Sim. Na verdade, os meus livros são sempre muito colados à ideia de viagens, porque as viagens fazem parte da minha vida. Mas uma característica da coleção Geografias é que aquelas histórias só podem ser contadas em determinado lugar. Sinopse de Amor e Guerra dificilmente poderia ser noutro lugar do planeta e o mesmo em relação ao Princípio de Karenina, porque a Cochinchina é a ideia de lugar distante.
Em ambos existem ‘muros’ que impedem as viagens…
No Princípio de Karenina, é a ética, a cultura e a educação, no Sinopse de Amor e Guerra, é o Muro de Berlim.
Olhando para sociedade, o que é que o preocupa?
Politicamente, é a emergência e o crescimento do populismo. Parece-me muito preocupante que determinado tipo de ideias reapareça, algumas pareciam já afastadas daquilo que entendemos ser o caminho para uma sociedade mais justa e harmoniosa.
Em janeiro, subiu ao palco do Teatro São Luiz a peça Não, feita a partir de textos de dois dos seus livros – Paz Traz Paz e O Livro do Ano – e que se foca muito nesse tema…
O Giacomo Scalisi [encenador da peça], tal como eu, está preocupado com o crescimento do populismo e pediu-me para escrever para um espetáculo para crianças sobre a liberdade de dizer não. Como já tinha escrito tanto sobre o tema, ele optou por adaptar esses textos.
É muito diferente escrever para adultos e para crianças?
Não penso muito nisso e, na verdade, muitas vezes, culpam-me precisamente disso. Tenho algum receio desse tipo de pensamento e daquilo que eu chamo ‘gugudabismo’, que é a infantilização dos textos para crianças. Não há mal nenhum que o primeiro contacto que as crianças tenham com algumas palavras seja enquanto leem. Tenho a certeza de que as crianças, como Dostoiévski escreveu, podem compreender tudo.
Alguns conceitos filosóficos e científicos podem ser mais difíceis de explicar, mas depois há outros, por mais complexos que sejam, que elas compreendem com alguma facilidade, como os problemas sociais e nos livros que são dirigidos a um público mais jovem, esforço- me para abordar esses temas.
A grande diferença da escrita para adultos e crianças são determinados apriorismos; há pouco, referi Dostoiévski e a maior parte dos adultos sabe quem é; se estiver a escrever para uma criança, preciso de uma pequena introdução e escreveria ‘como disse um escritor russo do século XIX, chamado Dostoiévski’.
O que é para si saber viver?
É uma pergunta complicadíssima, mas acredito no sentido da vida, embora não num único.
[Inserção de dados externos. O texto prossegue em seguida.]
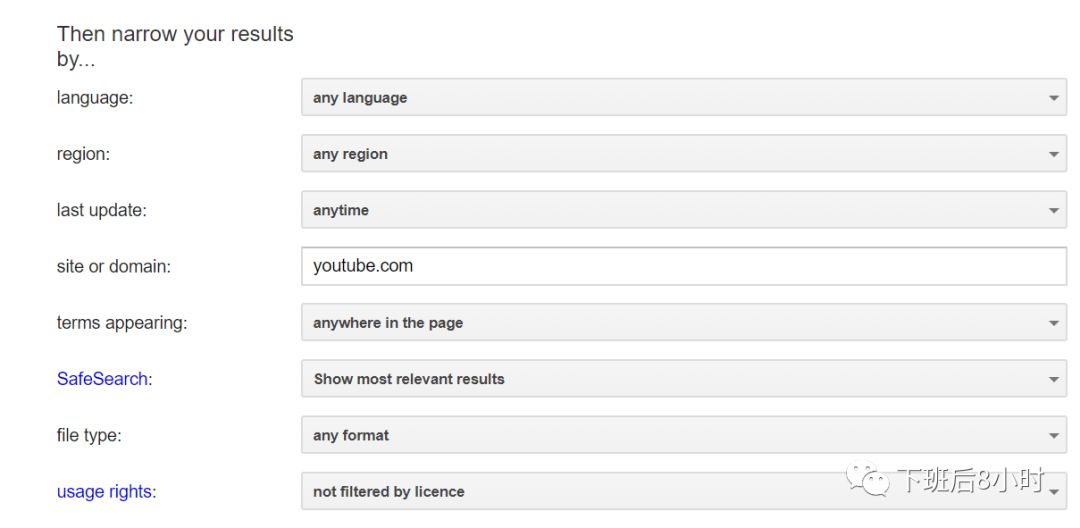Click the 'site or domain:' label

pos(114,267)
Existem vários sentidos para as nossas vidas e talvez seja essa a coisa mais importante. Há um livro muito conhecido chamado O Homem em Busca de Um Sentido, que toca nesse tema. O autor, Viktor E. Frankl, sobrevivente de Auschwitz, ficava indignado ao ouvir as pessoas dizerem que, depois de tudo o que passaram, tinham de sobreviver. Mesmo na dor, deve-se viver com significado, criar esse lugar dentro de nós.